» **Raw data**:
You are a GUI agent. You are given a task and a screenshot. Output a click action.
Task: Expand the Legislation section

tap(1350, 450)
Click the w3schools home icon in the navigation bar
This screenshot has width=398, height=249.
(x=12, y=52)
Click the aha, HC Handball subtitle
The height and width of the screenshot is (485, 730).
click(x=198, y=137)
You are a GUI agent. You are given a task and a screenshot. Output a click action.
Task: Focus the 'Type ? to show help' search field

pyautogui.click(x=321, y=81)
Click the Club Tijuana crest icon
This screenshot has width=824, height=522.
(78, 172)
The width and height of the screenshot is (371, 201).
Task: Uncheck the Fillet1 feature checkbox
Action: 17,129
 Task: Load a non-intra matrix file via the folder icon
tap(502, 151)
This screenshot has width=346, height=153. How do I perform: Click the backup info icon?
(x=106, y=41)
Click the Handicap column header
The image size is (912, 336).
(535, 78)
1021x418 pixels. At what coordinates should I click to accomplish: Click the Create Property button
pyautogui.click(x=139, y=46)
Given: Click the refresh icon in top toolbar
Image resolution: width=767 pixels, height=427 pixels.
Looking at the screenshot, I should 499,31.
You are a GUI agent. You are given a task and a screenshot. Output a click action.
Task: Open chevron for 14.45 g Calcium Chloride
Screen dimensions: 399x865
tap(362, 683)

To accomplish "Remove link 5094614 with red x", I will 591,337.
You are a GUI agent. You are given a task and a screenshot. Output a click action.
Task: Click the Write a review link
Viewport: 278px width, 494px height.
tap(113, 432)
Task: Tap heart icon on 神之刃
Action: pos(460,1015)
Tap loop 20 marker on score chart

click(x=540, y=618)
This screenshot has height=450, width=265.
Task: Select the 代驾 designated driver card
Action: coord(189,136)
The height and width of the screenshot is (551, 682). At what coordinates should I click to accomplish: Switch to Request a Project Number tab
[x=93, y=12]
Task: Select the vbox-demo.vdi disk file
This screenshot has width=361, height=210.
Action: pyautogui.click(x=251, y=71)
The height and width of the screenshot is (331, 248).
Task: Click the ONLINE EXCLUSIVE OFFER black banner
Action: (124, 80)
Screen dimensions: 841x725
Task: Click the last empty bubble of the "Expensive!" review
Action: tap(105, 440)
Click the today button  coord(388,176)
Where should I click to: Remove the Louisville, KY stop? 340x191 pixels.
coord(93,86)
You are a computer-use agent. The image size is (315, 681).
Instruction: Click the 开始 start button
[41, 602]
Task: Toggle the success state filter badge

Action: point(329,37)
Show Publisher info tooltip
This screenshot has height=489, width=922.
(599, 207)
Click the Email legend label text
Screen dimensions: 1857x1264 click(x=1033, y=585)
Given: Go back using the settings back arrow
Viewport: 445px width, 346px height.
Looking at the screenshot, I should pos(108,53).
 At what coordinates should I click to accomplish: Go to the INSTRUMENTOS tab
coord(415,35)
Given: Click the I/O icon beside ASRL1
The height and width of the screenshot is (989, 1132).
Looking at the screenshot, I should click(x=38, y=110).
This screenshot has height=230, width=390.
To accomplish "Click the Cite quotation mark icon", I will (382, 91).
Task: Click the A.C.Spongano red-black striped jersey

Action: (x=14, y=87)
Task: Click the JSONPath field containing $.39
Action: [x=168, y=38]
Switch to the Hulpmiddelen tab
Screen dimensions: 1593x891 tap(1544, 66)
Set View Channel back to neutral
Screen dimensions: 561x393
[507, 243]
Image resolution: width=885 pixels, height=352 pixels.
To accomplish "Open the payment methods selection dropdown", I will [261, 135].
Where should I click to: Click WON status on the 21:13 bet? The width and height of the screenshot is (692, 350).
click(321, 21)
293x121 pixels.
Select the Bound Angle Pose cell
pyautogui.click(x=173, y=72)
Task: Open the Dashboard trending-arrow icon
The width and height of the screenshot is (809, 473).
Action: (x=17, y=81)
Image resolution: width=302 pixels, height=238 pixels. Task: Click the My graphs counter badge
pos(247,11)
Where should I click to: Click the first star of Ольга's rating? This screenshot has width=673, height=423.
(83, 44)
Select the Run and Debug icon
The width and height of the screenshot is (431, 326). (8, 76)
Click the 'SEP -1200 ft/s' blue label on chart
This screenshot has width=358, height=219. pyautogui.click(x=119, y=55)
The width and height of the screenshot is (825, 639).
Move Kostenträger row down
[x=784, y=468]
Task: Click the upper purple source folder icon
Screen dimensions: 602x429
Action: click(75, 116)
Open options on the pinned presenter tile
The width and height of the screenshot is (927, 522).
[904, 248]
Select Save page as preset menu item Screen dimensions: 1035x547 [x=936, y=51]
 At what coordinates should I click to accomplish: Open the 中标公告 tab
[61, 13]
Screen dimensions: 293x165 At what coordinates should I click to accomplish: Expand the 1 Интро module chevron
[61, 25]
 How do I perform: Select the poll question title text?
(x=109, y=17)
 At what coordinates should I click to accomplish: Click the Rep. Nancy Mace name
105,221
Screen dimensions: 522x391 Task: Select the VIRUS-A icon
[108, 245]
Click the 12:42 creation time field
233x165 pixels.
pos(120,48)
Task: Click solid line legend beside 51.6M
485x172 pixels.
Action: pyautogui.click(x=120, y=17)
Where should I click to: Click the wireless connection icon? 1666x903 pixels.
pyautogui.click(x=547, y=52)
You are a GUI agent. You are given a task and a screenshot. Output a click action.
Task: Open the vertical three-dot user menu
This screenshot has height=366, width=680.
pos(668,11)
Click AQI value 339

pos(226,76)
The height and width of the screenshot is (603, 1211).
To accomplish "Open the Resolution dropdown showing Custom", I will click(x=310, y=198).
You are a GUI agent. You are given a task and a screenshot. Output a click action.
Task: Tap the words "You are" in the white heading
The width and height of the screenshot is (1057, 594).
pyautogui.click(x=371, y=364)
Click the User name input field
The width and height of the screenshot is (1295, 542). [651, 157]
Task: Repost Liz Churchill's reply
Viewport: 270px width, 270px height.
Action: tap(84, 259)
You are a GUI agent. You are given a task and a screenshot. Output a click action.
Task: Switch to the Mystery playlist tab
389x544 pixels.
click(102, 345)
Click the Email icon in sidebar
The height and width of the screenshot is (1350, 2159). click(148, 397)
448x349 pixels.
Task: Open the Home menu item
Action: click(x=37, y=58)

» **Assignment**: Each line in the data that holds the string "arrow" should be found and copied.

» **Solution**:
Given: Go back using the settings back arrow
Task: Open the Dashboard trending-arrow icon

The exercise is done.